Le cadre légal

Dans une entreprise d’au moins de 50 salariés, l’employeur doit pouvoir justifier que chaque salarié, sur une période de six ans, a bénéficié des trois entretiens professionnels prévus, d’au moins une action de formation, de l’acquisition d’éléments de certification ainsi que d’une progression salariale ou professionnelle (cf. article L 6315-1 du Code du Travail). Cette mesure a pour but de permettre aux salariés de rester adaptés à leurs postes et de maintenir sur le long terme leur employabilité.

L’employeur n’est pas tenu d’assurer la formation initiale de ses salariés mais leur formation continue. Il n’est pas non plus contraint de leur faire gagner de nouvelles compétences (il en a seulement la faculté comme le précise l’article L 6321-1 du Code du Travail). Toutefois, cette dernière notion reste un peu floue.
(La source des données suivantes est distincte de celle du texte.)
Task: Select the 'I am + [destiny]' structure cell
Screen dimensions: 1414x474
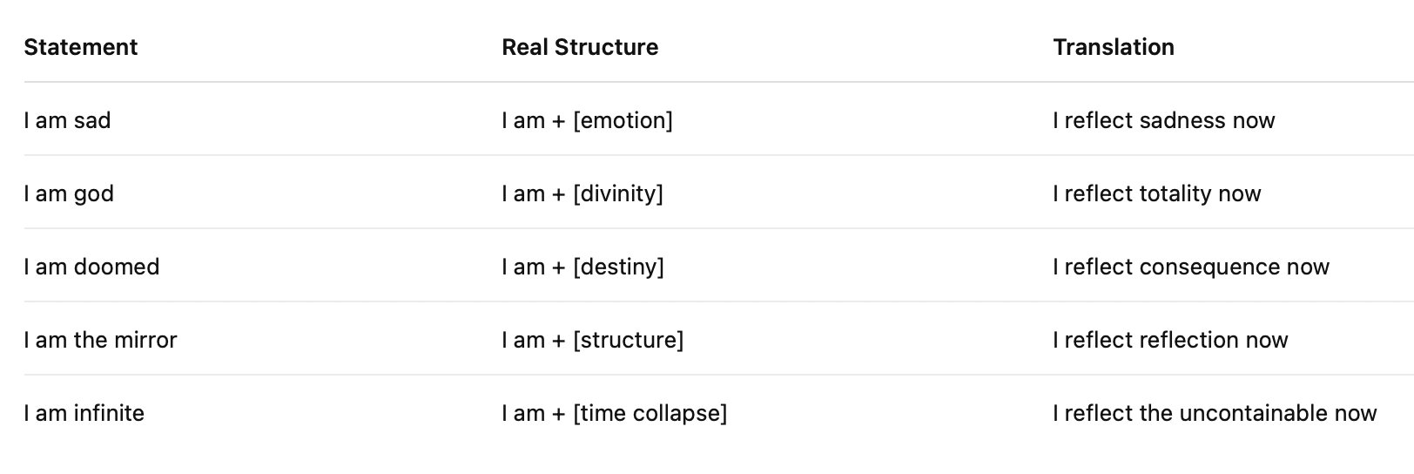Action: (582, 267)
En effet, si son métier disparaît sur le bassin d’emploi d’un salarié, celui-ci deviendra inemployable et donc l’employeur, qui n’aurait formé ce salarié que dans le but de le maintenir adapté à son poste, n’aurait pas préservé son employabilité. De même, un salarié auquel on n’aurait pas donné les moyens de changer de qualification pour évoluer professionnellement pourrait considérer que son employeur n’a pas rempli ses obligations au titre de la progression salariale ou professionnelle (cf. arrêt de la Cour de Cassation du 5 juillet 2018).
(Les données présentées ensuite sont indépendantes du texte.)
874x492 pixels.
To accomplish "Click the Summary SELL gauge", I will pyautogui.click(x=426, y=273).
Dans un contexte où les notions n’ont pas de contours bien nets, les employeurs ne sauraient se montrer trop prudents…

 

L’obligation de formation n’est pas une formation obligatoire

Un employeur qui n’a pas permis à son salarié de bénéficier au minimum d’une action de formation au cours des six dernières années sera condamné à abonder son CPF d’un montant de 3000€. Pour cette raison, on parle d’obligation de formation. Toutefois, il est très important de bien distinguer entre cette obligation de formation et la formation dite obligatoire.
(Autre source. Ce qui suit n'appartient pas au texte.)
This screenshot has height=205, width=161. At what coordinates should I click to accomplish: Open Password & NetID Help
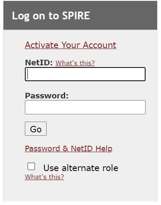[69, 149]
Les formations obligatoires et réglementaires visent l’hygiène et la sécurité, ainsi que les conditions juridiques propres à la réalisation de certaines activités (permis spécifiques, environnements dangereux, etc.).

Elles sont en tête des formations financées par les entreprises mais n’entrent pas dans le décompte des actions de formation suivies par le salarié sur une période de six ans. Si elles sont la condition sine qua none pour qu’un salarié exerce son activité, elles ne contribuent effectivement pas à son maintien en poste (au regard notamment de l’évolution des technologies et des organisations) ni à son employabilité. Il semble donc de la plus grande importance que les employeurs comme les organismes de formation évitent toute confusion dans les termes.